Inter- Multi- and Cross-disciplinary Aspects:
The research of the group draws on the disciplines of electrical power engineering, control engineering, optimisation theory, computational algorithms and methods and information technology. Much of the research is multi-disciplinary, with individual research projects requiring skills in two or more disciplines.
Future Plans and Developments:
The group plans to maintain and extend its international collaborations. It is intended to foster partnerships within the group and collaboration with other groups. In particular, research on novel heuristic optimisation techniques for smart grids should have benefits for many of the technological applications areas of interest to the group. Energy utilities continue to undergo rapid technological change as a consequence of international de-regulation and the increasing importance of alternative and renewable energy sources. The research group intends to respond to evolving research requirements in these fields and also (where possible) to anticipate future needs, for example producing novel algorithms for the operation of power systems as transactive energy markets, incorporating risk management under technical and financial uncertainties.
Power Systems Analysis and Control
Research activity is centred upon extensive computer facilities for simulating the dynamic behaviour, control and monitoring of power systems and smart grids, within a control room environment which can be configured to reflect either current or future planned operational procedures. Considerable use is made of artificial intelligence techniques for condition monitoring, network planning and optimised operation.
Research topics include continuing studies on state estimation/bad data analysis, load flow analysis, load-frequency control, economic allocation of generation, unit scheduling arid integrating these and other studies within an overall strategy for control and energy management. Aspects of pricing and tariffs are also being investigated. Particular attention has been paid to the man-machine interfacing requirements for operating large modern interconnected power systems via computer terminals, and systems are under development for new and efficient ways of displaying topological and dynamic network data.
Power Market and Power System Economics
World-wide unprecedented reform and restructuring of the electric power industry has imposed tremendous challenges on the operation of power systems under this new environment. The group has a record of international excellence in research and development of advanced computational tools for efficiently operating market-oriented power systems. Recent research covers all the major operational issues, such as scheduling and dispatch, congestion management, transactive energy systems, available transfer capability calculation, price forecasting and optimal bidding strategies. Advanced optimization techniques including genetic algorithms, ant colony search and particle swarm methods have been successfully applied.
The main field of investigation is the efficient regulation and control of power and energy flow in systems incorporating electric circuits, machines and systems using power semiconductor. switching devices. A major investigation over the past decade has been in the area of active filters for improving power quality and reactive control in electrical networks. With the tremendous growth in the use of computers on industrial sites and commercial buildings, there is growing concern about their impact on power quality.

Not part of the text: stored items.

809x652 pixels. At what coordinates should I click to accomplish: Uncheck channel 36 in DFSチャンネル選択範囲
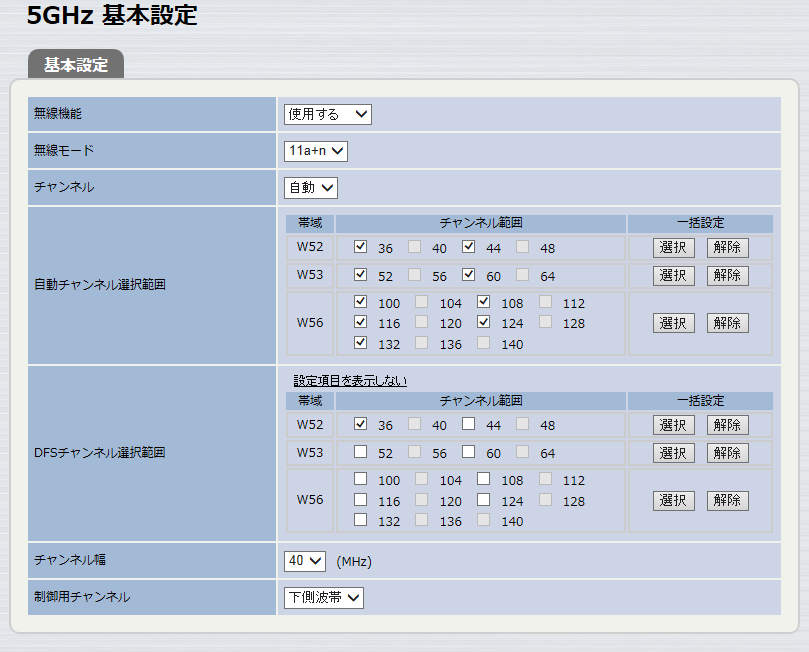click(x=361, y=424)
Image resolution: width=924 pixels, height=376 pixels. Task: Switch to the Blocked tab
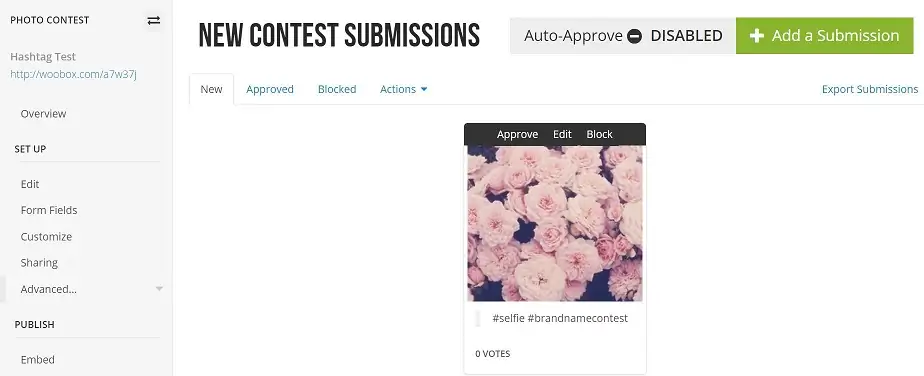(x=337, y=89)
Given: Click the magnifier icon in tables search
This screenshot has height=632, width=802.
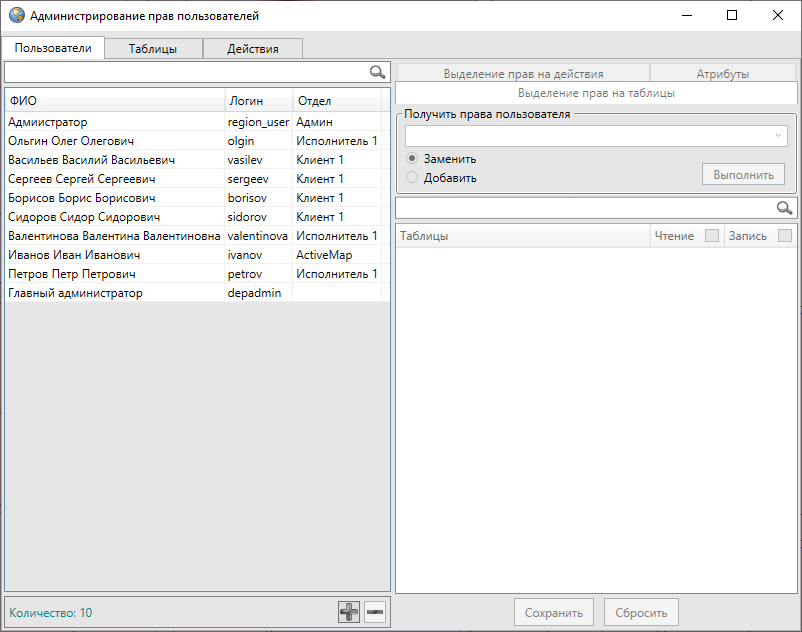Looking at the screenshot, I should (x=785, y=208).
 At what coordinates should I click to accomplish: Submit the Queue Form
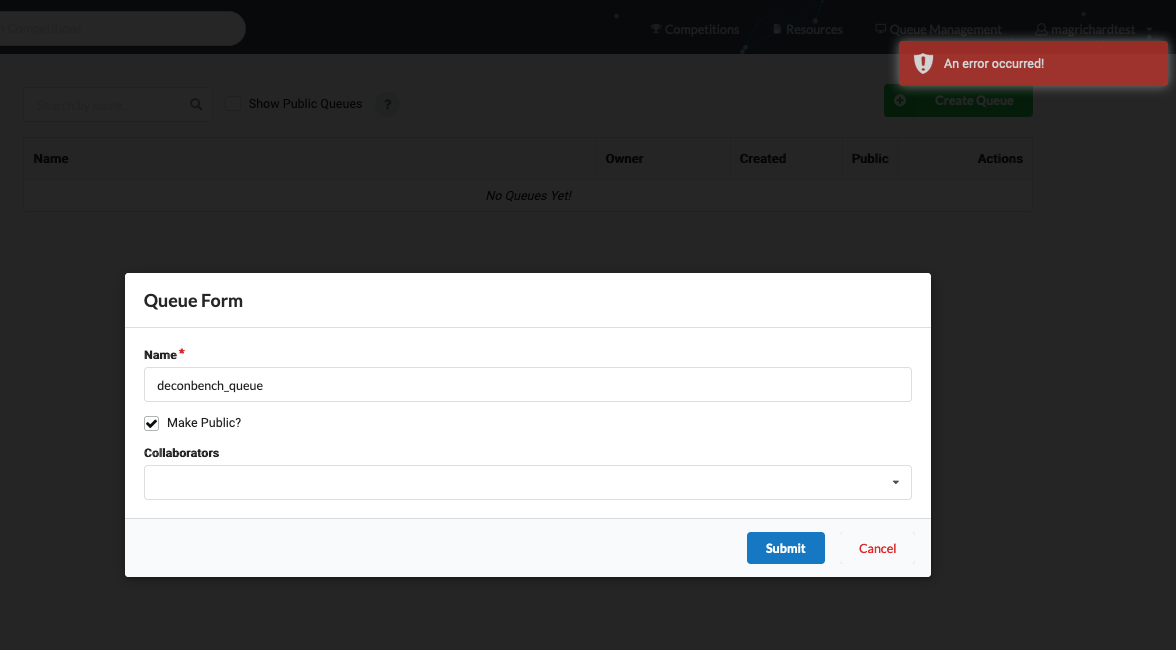tap(785, 548)
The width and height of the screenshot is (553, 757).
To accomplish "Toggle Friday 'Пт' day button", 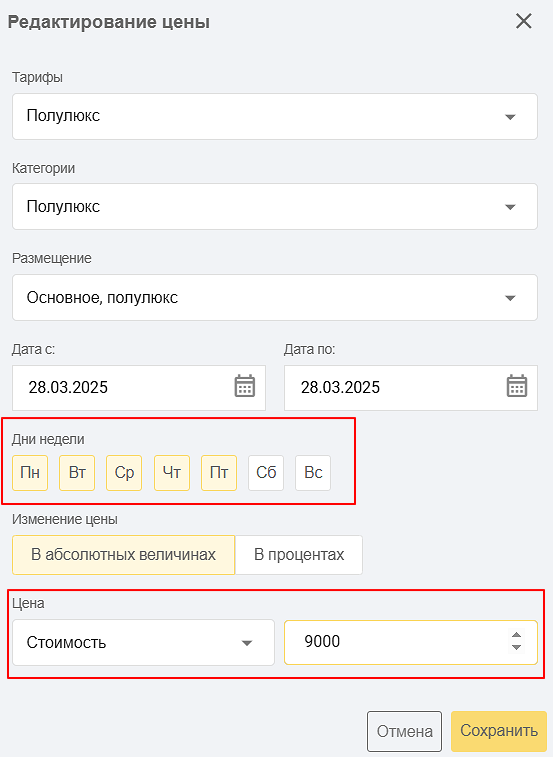I will coord(219,473).

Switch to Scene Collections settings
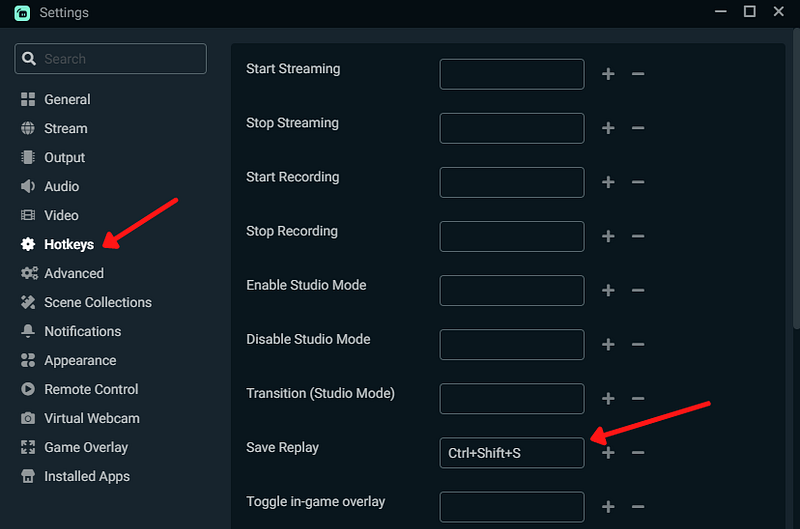click(x=97, y=303)
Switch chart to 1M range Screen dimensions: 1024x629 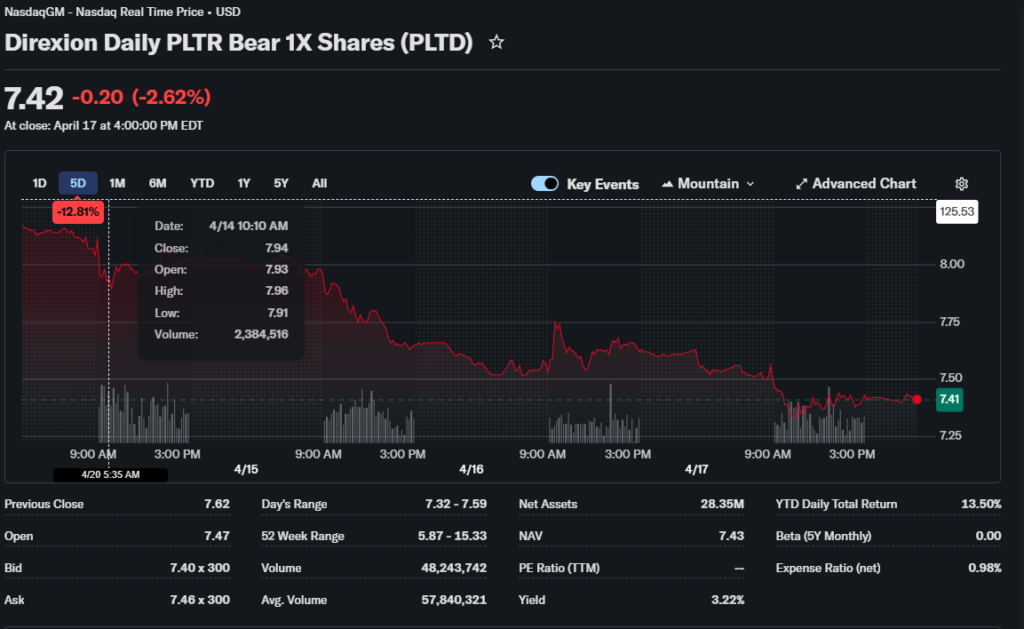(x=117, y=183)
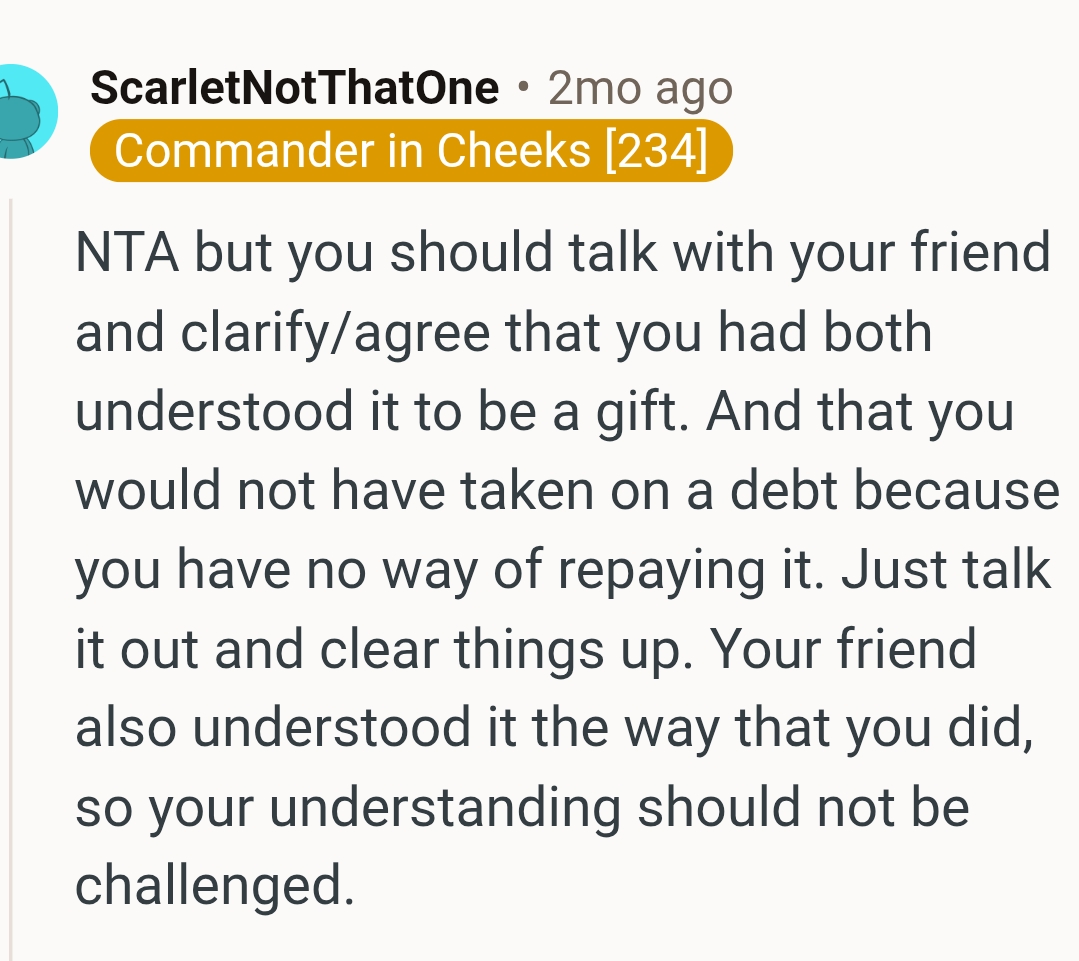
Task: Click the word 'challenged.' ending the comment
Action: (x=215, y=885)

A major initiative funded by industry and government agencies is under way to build active filters for controlling current harmonics based on the switched-capacitor technique pioneered at Brunel. The application of this technique to flexible AC transmission systems (FACTS) for reactive power and stability control in power distribution and transmission systems is under investigation.
Other important areas of study include switched-mode and resonant power supplies, and application of DSPs, neural networks and fuzzy logic in power electronics systems.